■ STUDY TEXT ■
I wish someone would have told me about the nearly unbearable stench that punched me in the face as soon as I walked in the room. It smelled like the moldy, sweaty in-betweens of stinky toes.

As if the humidity didn’t already make it hard enough to breathe.

I set up my yoga mat, sipped some water (they recommend not drinking too much 30 minutes before class) and tried adjusting to the heat.

The first set of poses focused on stretching our upper bodies and breathing deeply to stretch our lungs. With the advancement of the posture, the more balance, the more contraction of muscles and more coordination I needed. I soon found out I didn’t have it like I used to in my younger days.

Within 10 minutes of the class beginning, my entire body was completely drenched in sweat. The sweat droplets were so fat I thought the people around me were leaking. It was hard to hold postures like eagle pose — where you wrap one leg around your standing leg — or even stand holding my big toe, because I was so slippery.

I wondered why on earth they had a carpeted floor. Every other time I had practiced yoga it was in a room with wood floors, but here the carpet was like a trap for the odor that filled the room. I soon found out the carpet trapped the gallons of sweat that hit the floor instead of letting the room become a slippery death trap where a yogi could lose her balance and injure herself.

Thirty minutes into the class, the heat was almost too intense to handle and the poses got increasingly demanding of flexibility and balance. We repeated each of the 26 poses twice on both the left and right sides. I thought that was a little over the top.

Just breathing felt like an exercise in itself. Because the class almost entirely composed of beginners, I didn’t feel bad taking a few breaks to just sit, find my center and breathe, because everyone else paused periodically too.

■ SOURCE MATERIAL ■
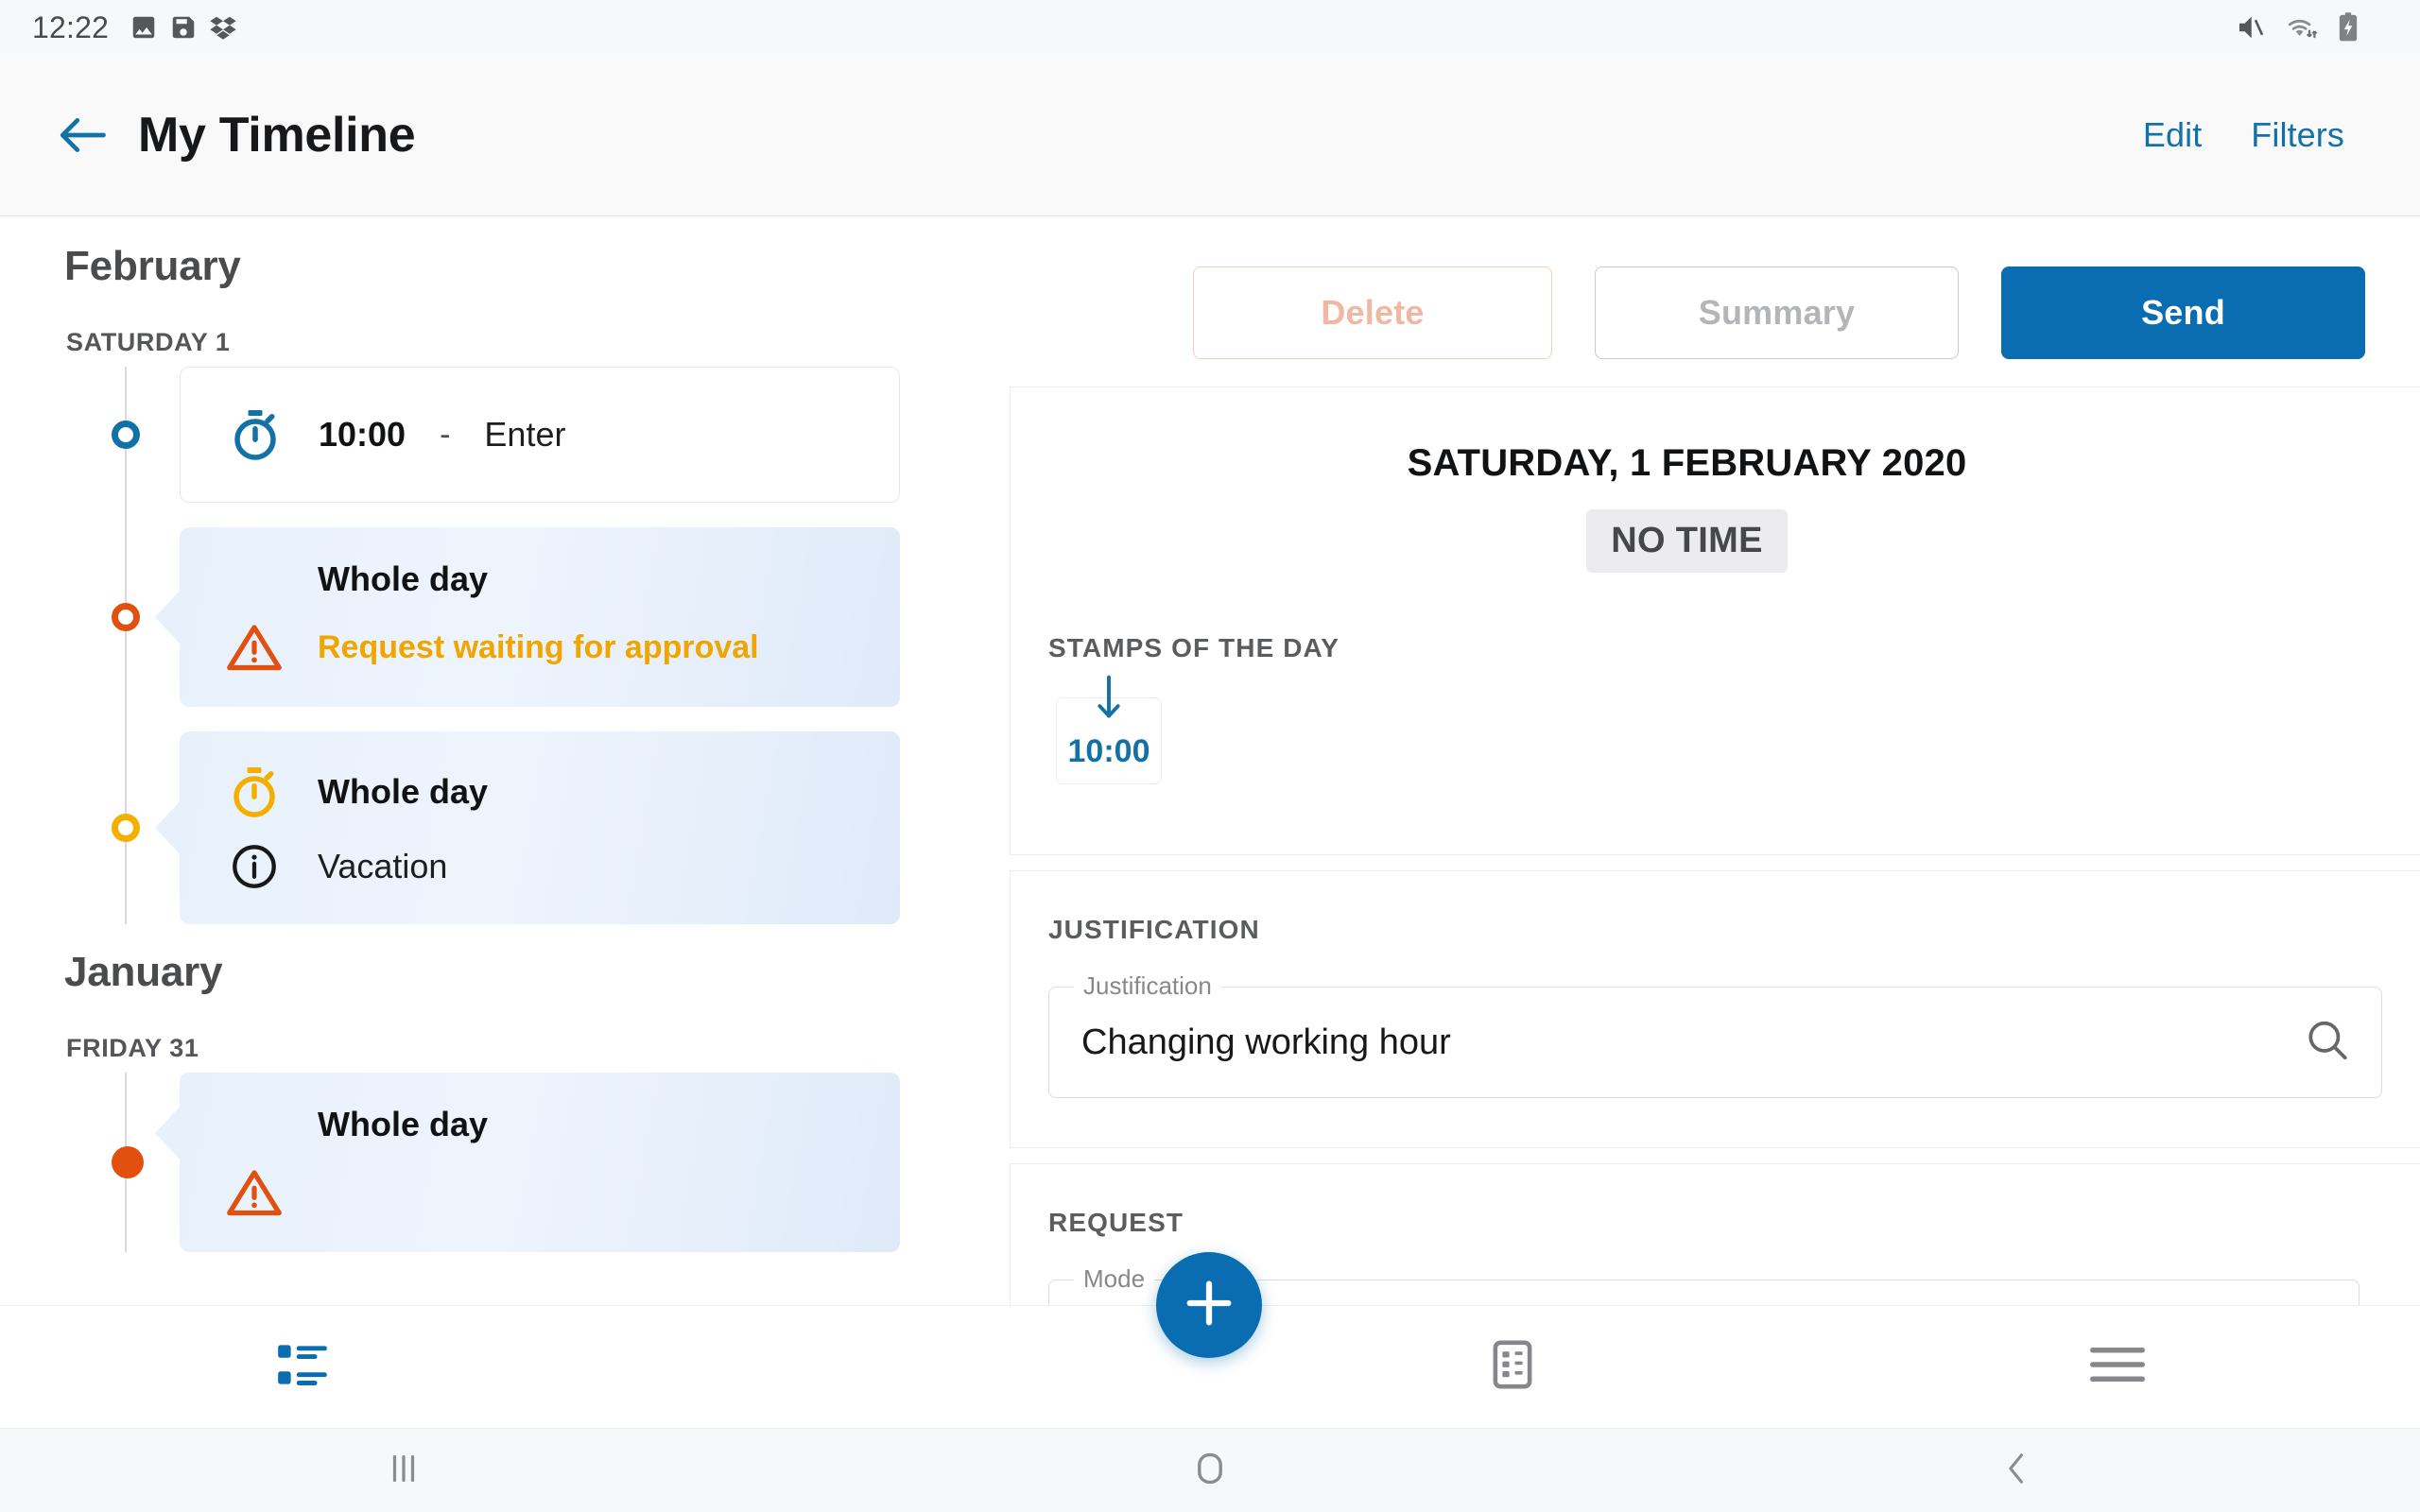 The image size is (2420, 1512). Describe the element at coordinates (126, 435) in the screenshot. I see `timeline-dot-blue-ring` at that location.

--

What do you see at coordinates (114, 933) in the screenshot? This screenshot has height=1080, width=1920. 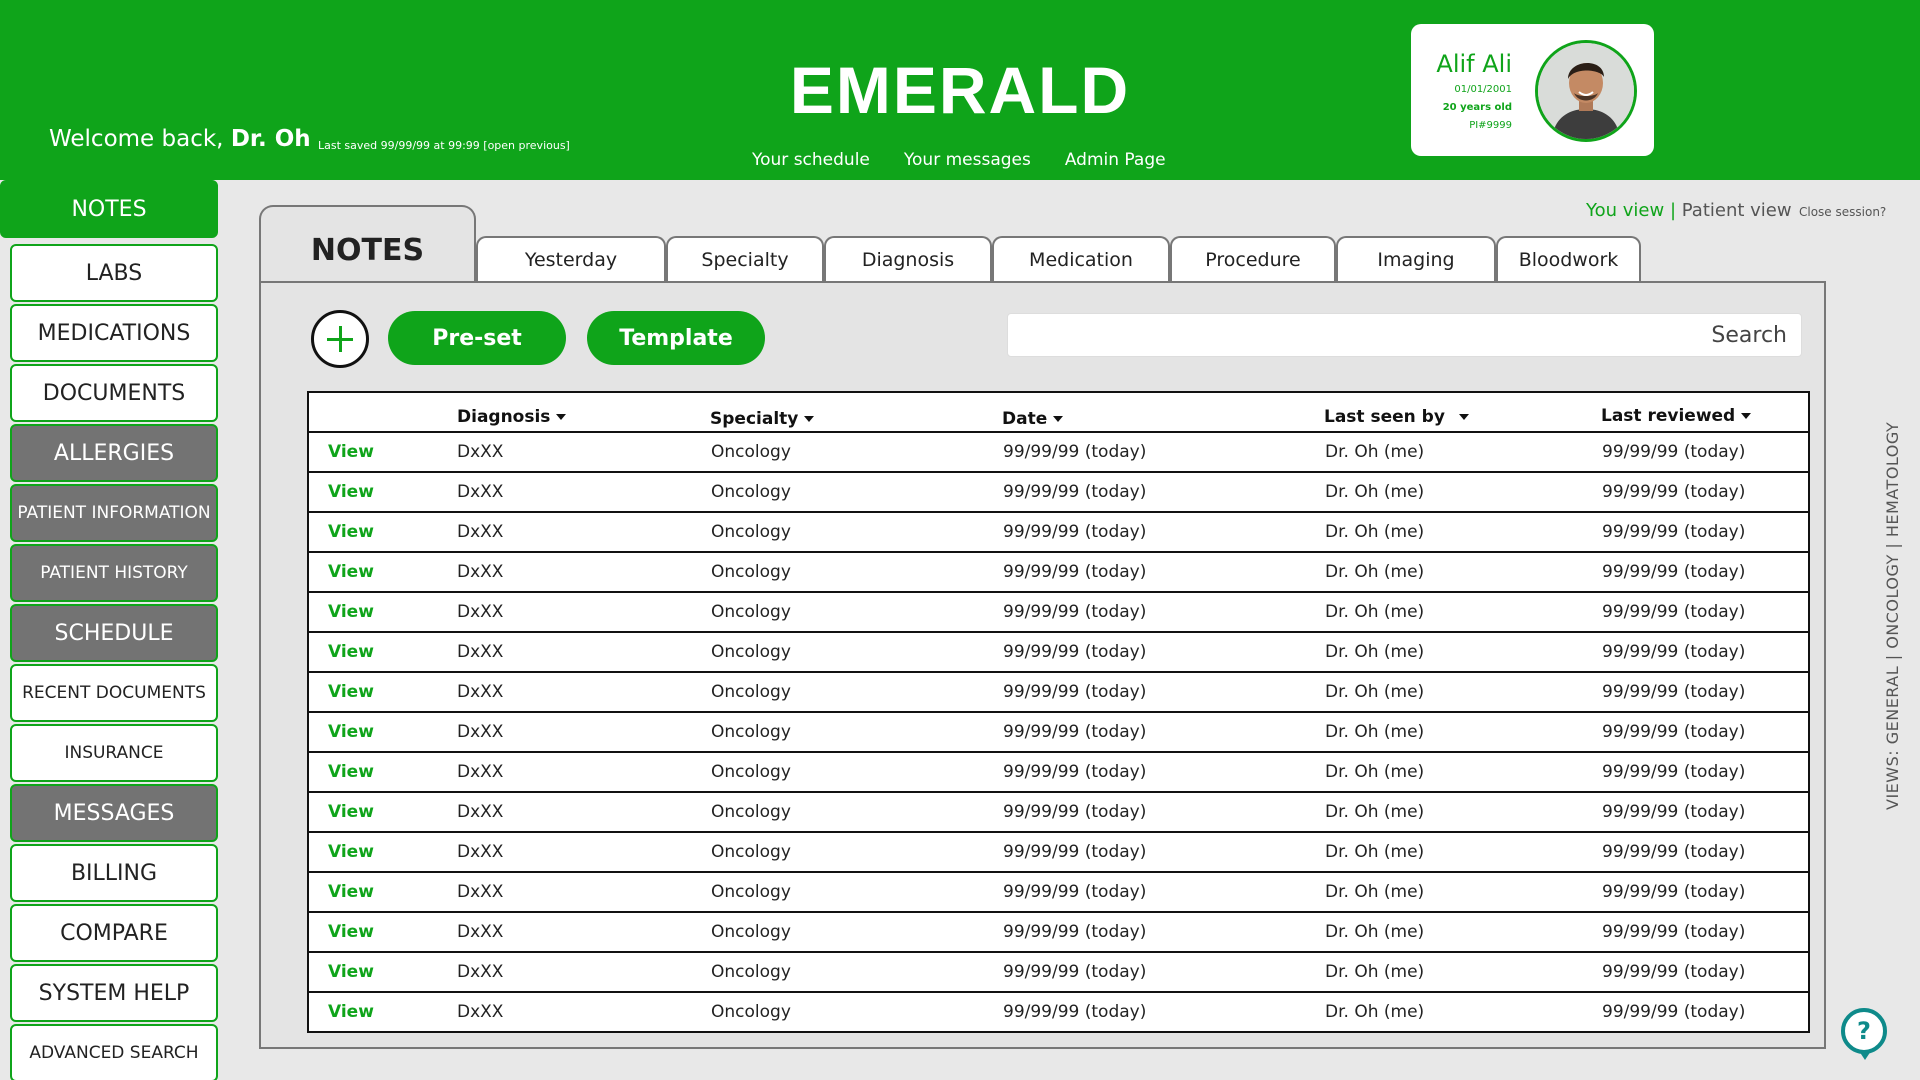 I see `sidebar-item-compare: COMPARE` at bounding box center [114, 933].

■ WORK ORDER A ■
Extract from the yoga passage the section between "As if the humidity" and "my younger days.", inclusive.
■ WORK ORDER B ■
Answer these about the yoga passage:
(i) How many minutes before class is it recommended not to drink too much water?
(ii) What kind of floor did the room have?
(iii) How many poses did the class repeat on both sides?
The rows are separate material.

■ TASK OUTPUT A ■
As if the humidity didn’t already make it hard enough to breathe.

I set up my yoga mat, sipped some water (they recommend not drinking too much 30 minutes before class) and tried adjusting to the heat.

The first set of poses focused on stretching our upper bodies and breathing deeply to stretch our lungs. With the advancement of the posture, the more balance, the more contraction of muscles and more coordination I needed. I soon found out I didn’t have it like I used to in my younger days.

■ TASK OUTPUT B ■
(i) 30 minutes
(ii) A carpeted floor
(iii) 26